══ TREŚĆ DOKUMENTU

Marcelo Zammenhoff, autor kontrowersyjnej wystawy, skazany prawomocnym wyrokiem
Piotr Wygachiewicz, łódzki grafik i fotograf, znany pod pseudonimem Marcelo Zammenhoff, został skazany prawomocnym wyrokiem przez Sąd Apelacyjny w Łodzi. Podczas procesu odwoławczego sąd utrzymał wyrok pierwszej instancji z września ubiegłego roku.
Artysta usłyszał wyrok za znieważanie symboli państwowych i obrazę uczuć religijnych. To w związku z jego kontrowersyjnym projektem “Wagina Polska”, będącym częścią przekrojowej wystawy autorskiej “Archiwum Regresywne”, odbywającej się podczas łódzkiego Fotofestiwalu.
Zdaniem skazanego sąd wykazał się konformizmem. – Co prawda uzasadnienie było dosyć logiczne, elokwentne i pełne. Gdyby po prostu zmienić treść wyroku, wymagałoby to sporego nakładu intelektualnego. Rozumiem takie podejście sądu. Niemniej jednak nie uważam tego za wyrok satysfakcjonujący – mówił Wygachiewicz.
Z decyzji o skazaniu artysty zadowolona jest natomiast posłanka Agnieszka Wojciechowska van Heukelom, oskarżyciel posiłkowy i osoba, która zgłosiła sprawę. – Sąd apelacyjny obszernie wyjaśnił, że na takie rzeczy nie może być zgody – skomentowała.
Wyrok w tej sprawie to umorzenie warunkowe na dwa lata. Dodatkowo, oskarżony będzie musiał wpłacić zadośćuczynienie w wysokości tysiąca złotych na rzecz osób pokrzywdzonych.

════

### DO WYKONANIA
(a) Przytocz dosłownie fragment artykułu: rozpocznij od słów "Zdaniem skazanego sąd", a zakończ na słowach "rzecz osób pokrzywdzonych.".
(b) Streść krócej akapit artykułu zaczynający się od słów „Wyrok w tej sprawie”, zachowując jego główne fakty.

══ DOSTARCZONE DANE

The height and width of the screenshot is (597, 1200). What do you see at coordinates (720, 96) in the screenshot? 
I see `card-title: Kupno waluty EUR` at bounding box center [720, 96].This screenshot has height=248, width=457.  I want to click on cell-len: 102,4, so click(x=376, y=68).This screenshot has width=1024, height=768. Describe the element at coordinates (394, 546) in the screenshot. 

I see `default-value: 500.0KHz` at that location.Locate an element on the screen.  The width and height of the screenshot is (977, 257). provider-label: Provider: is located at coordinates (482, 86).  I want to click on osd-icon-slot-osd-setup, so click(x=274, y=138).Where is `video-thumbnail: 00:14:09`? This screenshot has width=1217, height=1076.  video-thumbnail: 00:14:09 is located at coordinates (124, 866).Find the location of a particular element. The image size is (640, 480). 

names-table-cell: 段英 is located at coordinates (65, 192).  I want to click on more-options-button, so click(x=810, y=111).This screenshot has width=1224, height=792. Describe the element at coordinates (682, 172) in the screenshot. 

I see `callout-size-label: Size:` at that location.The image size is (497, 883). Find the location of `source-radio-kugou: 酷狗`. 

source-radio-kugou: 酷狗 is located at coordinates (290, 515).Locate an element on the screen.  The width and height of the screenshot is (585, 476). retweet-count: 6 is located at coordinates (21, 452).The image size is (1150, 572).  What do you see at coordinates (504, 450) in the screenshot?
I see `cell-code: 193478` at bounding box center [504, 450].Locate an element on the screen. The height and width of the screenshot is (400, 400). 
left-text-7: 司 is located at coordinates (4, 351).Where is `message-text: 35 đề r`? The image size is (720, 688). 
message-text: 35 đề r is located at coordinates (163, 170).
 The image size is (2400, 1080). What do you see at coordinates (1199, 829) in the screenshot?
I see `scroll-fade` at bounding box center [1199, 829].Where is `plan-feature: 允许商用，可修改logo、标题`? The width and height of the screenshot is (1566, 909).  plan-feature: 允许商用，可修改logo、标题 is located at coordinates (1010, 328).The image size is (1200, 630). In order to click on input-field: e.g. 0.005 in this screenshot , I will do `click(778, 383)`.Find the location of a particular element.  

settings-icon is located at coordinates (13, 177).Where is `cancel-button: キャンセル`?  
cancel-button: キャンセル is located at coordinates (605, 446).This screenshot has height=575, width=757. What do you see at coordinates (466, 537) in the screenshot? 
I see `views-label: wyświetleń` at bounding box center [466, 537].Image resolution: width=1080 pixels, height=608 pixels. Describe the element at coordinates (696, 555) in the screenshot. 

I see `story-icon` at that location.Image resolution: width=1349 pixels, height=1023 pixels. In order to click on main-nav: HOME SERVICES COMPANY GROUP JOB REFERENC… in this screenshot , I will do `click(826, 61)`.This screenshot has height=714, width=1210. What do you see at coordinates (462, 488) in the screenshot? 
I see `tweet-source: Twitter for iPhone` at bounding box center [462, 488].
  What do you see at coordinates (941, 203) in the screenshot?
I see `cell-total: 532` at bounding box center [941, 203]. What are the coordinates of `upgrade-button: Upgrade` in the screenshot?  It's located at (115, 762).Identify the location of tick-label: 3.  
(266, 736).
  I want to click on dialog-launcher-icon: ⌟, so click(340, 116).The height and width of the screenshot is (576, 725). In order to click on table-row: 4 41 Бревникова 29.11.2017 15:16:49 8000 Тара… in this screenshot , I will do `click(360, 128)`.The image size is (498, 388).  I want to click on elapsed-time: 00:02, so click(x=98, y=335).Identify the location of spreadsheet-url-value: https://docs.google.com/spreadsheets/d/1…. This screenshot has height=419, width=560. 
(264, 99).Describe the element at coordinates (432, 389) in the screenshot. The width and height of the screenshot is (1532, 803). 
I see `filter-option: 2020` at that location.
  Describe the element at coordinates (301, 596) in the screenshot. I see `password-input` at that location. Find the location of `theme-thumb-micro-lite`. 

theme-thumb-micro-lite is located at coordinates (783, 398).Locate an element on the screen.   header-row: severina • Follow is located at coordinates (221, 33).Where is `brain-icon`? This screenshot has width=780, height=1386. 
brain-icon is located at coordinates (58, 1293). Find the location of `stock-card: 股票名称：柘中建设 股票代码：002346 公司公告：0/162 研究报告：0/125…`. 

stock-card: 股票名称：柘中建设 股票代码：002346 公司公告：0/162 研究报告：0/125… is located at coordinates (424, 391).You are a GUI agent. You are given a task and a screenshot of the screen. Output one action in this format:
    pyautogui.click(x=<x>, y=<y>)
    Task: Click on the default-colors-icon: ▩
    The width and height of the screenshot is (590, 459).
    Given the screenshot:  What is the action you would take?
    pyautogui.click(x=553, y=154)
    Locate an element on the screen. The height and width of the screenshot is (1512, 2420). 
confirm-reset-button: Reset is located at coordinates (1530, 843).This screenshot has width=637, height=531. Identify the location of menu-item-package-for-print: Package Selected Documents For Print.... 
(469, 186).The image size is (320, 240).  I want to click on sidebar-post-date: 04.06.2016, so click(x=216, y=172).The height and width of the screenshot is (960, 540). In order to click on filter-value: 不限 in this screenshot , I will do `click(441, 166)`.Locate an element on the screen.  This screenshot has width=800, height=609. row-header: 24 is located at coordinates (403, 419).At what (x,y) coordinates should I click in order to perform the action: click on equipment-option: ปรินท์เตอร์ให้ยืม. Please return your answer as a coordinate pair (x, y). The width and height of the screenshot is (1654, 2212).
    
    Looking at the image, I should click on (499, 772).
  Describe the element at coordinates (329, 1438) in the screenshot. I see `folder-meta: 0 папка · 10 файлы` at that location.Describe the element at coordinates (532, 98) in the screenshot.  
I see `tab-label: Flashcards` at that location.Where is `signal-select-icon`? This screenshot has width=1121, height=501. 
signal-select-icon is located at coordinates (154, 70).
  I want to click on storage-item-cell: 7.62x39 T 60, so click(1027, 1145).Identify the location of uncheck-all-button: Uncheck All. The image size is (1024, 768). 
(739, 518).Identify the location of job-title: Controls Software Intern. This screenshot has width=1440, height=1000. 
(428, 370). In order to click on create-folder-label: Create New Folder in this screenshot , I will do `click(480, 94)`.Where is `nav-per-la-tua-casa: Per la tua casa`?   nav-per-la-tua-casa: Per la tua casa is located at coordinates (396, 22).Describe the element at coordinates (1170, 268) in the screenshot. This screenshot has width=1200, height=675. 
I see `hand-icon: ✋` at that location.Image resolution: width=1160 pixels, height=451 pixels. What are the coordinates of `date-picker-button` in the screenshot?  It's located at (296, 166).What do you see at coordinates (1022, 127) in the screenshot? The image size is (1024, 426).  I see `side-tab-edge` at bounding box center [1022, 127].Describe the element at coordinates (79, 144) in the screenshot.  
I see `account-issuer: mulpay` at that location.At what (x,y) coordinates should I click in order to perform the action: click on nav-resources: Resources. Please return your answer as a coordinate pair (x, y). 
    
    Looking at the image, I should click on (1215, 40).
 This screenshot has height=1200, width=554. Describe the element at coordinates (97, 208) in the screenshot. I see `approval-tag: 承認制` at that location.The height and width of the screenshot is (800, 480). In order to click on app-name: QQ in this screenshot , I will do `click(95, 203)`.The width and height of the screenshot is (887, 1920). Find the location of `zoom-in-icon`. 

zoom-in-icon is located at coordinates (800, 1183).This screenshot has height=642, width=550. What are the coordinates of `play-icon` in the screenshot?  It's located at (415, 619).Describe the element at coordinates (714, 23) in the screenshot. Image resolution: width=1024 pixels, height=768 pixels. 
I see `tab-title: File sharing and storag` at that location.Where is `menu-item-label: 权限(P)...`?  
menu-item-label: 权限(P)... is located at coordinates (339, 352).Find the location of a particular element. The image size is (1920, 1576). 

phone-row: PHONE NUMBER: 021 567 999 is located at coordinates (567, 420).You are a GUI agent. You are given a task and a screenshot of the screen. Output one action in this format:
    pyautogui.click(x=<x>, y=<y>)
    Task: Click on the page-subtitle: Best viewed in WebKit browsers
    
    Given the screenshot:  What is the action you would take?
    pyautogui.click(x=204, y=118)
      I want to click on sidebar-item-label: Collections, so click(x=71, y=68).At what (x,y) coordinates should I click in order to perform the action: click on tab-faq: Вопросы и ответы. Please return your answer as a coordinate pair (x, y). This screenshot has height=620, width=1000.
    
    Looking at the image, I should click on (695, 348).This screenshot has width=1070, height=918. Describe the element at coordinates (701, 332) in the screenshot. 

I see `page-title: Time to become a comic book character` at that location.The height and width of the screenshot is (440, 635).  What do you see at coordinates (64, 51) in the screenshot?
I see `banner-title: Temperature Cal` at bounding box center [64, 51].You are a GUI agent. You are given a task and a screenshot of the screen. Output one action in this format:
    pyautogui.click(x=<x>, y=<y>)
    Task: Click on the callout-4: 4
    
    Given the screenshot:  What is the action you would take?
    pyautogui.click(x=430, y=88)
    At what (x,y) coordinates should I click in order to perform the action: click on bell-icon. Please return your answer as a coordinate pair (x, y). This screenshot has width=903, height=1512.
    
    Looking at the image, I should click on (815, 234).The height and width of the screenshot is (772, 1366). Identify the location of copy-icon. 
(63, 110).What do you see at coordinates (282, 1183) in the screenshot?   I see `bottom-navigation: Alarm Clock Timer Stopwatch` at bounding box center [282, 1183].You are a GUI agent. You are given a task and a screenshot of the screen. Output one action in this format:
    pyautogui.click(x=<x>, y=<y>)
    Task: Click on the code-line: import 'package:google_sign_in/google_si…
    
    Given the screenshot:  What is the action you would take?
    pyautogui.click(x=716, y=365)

════

### ODPOWIEDZI
(a)
Zdaniem skazanego sąd wykazał się konformizmem. – Co prawda uzasadnienie było dosyć logiczne, elokwentne i pełne. Gdyby po prostu zmienić treść wyroku, wymagałoby to sporego nakładu intelektualnego. Rozumiem takie podejście sądu. Niemniej jednak nie uważam tego za wyrok satysfakcjonujący – mówił Wygachiewicz.
Z decyzji o skazaniu artysty zadowolona jest natomiast posłanka Agnieszka Wojciechowska van Heukelom, oskarżyciel posiłkowy i osoba, która zgłosiła sprawę. – Sąd apelacyjny obszernie wyjaśnił, że na takie rzeczy nie może być zgody – skomentowała.
Wyrok w tej sprawie to umorzenie warunkowe na dwa lata. Dodatkowo, oskarżony będzie musiał wpłacić zadośćuczynienie w wysokości tysiąca złotych na rzecz osób pokrzywdzonych.

(b) Sąd orzekł warunkowe umorzenie na dwa lata, a oskarżony ma zapłacić osobom pokrzywdzonym tysiąc złotych zadośćuczynienia.